I watched it for some time. On the screen floated a grainy grayscale image awash with curiously uniform static. Silver dots and lines formed complex patterns. Our guide pointed to the display and said "We're looking at a highly magnified piece of silver. The dots you see are individual silver atoms."
Atoms. I'd never seen an actual image of them before-- not one displayed live, anyway. They trembled as the guide spoke, the sound waves from his voice crashing against the highly delicate machine.
It was a pretty cool experience, but it made me realise that, although I knew it was physically possible to see atoms, I didn't have the slightest idea how. What exactly is an electron microscope, and how can it let us see something so small that even bacteria stand as giants before it?
A Finer Lens
A conventional or "light" microscope as you might see in a high school biology lab works, to put it very simply, by stacking two convex lenses atop one another. These lenses "bend" the light shining up from the microscope's stage, thus magnifying the image and allowing the human eye to perceive materials and organisms far smaller than it otherwise could.
However, light microscopes have their limitations, the most notable being the wavelength of visible light. As light waves within the visible spectrum oscillate every 400-700 nanometres, anything smaller than this cannot be properly seen through a light microscope. Hardly a problem when dealing with larger cells, but on a molecular level, a max resolution of 400 nanometres leaves a lot of stuff out of the equation (an atom's size, including its electron orbit, ranges from 0.1 to 0.5 nanometres).
For centuries, this limitation made the atom a purely theoretical construct, something that had long been postulated about-- permutations of atomic theory, albeit deeply flawed ones, extend as far back as 400 BCE-- but never properly seen. It wasn't until the beginning of the 20th century, when the cathode ray became marketable, that the idea of using something with a wavelength far smaller than light to produce images became practical. That something was electrons.
Put simply, an electron microscope shoots a beam of electrons through a specimen, which can be anything from a prepared metal to a piece of organic matter. By meticulously observing the reactions of these electrons, the microscope constructs a highly accurate image of the specimen at a maximum resolution that far exceeds what a light microscope is capable of.
Sweat the Small Stuff
Obviously, the electron microscope exponentially increased our capacity to understand-- and tinker with-- the basic building blocks of matter. Carleton's new purchase can reach resolutions of 0.144 nm, allowing it to see not just atoms, but atomic bonds.

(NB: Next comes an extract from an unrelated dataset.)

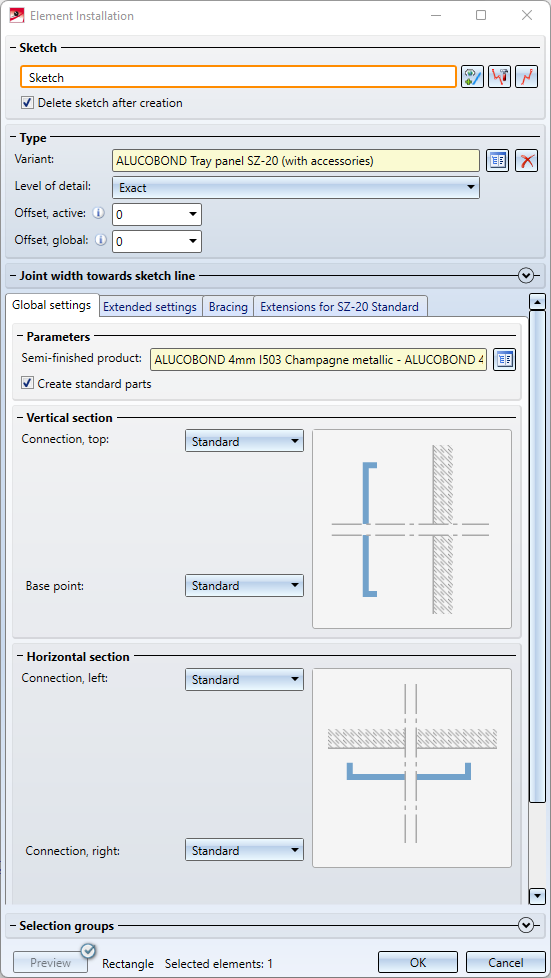Click the info icon next to Offset, global
The height and width of the screenshot is (978, 551).
coord(100,240)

It's the most powerful microscope in Ottawa at the moment, and its uses are not wholly academic. Environment Canada intends to use the microscope for a variety of important projects, and the microscope will be made available to other clients as well.
So if you feel like taking a closer look-- a much, much, much closer look-- at that mole on your arm, give them a shout. I'm sure they'll hook you up (if the price is right).